# Aim of the task
If a record holds a picture, please leave the picture out and copy the rest of the record exactly.

# The input
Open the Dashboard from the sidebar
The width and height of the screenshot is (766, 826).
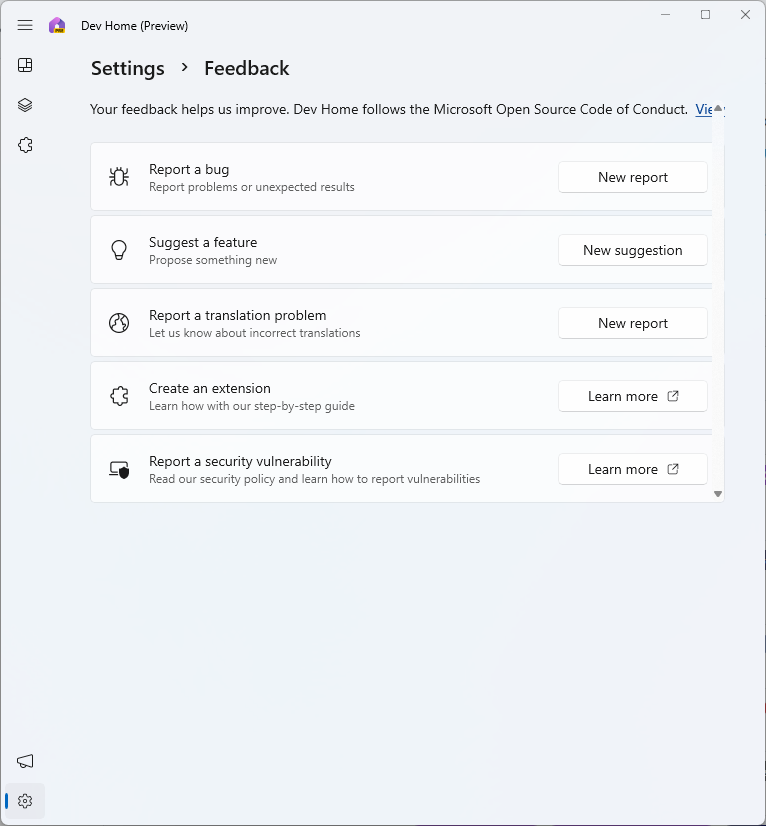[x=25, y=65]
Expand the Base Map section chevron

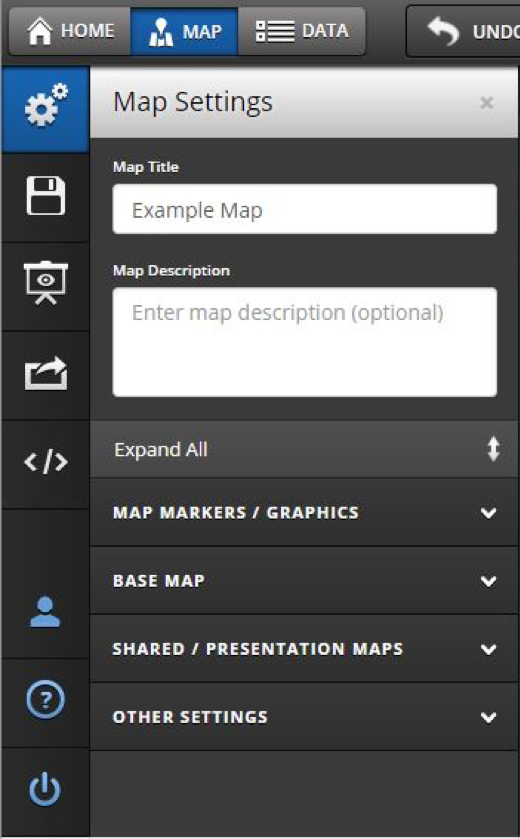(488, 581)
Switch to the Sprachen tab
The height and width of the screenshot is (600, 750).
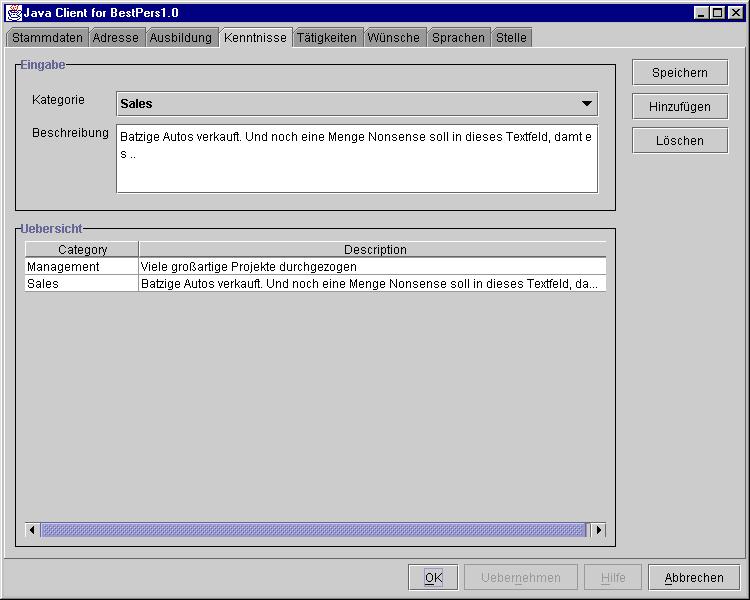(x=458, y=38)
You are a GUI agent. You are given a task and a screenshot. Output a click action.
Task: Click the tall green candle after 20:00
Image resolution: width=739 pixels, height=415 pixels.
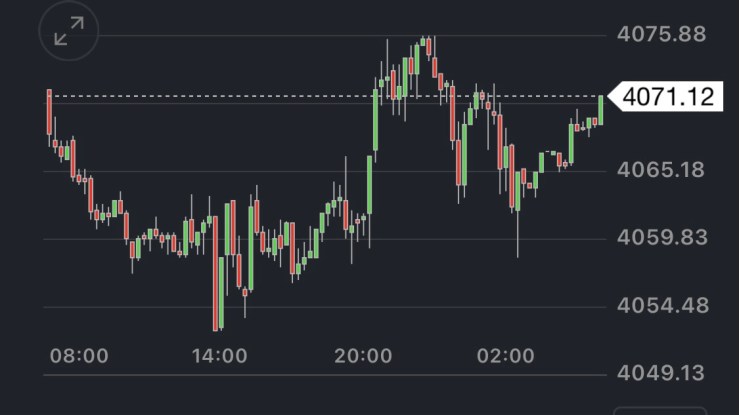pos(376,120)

# Task solution
Open the Dashboard from the sidebar
The width and height of the screenshot is (766, 826).
[x=25, y=65]
Expand the Base Map section chevron

(488, 581)
Switch to the Sprachen tab
The height and width of the screenshot is (600, 750).
(x=458, y=38)
You are a GUI agent. You are given a task and a screenshot. Output a click action.
Task: Click the tall green candle after 20:00
Image resolution: width=739 pixels, height=415 pixels.
pos(376,120)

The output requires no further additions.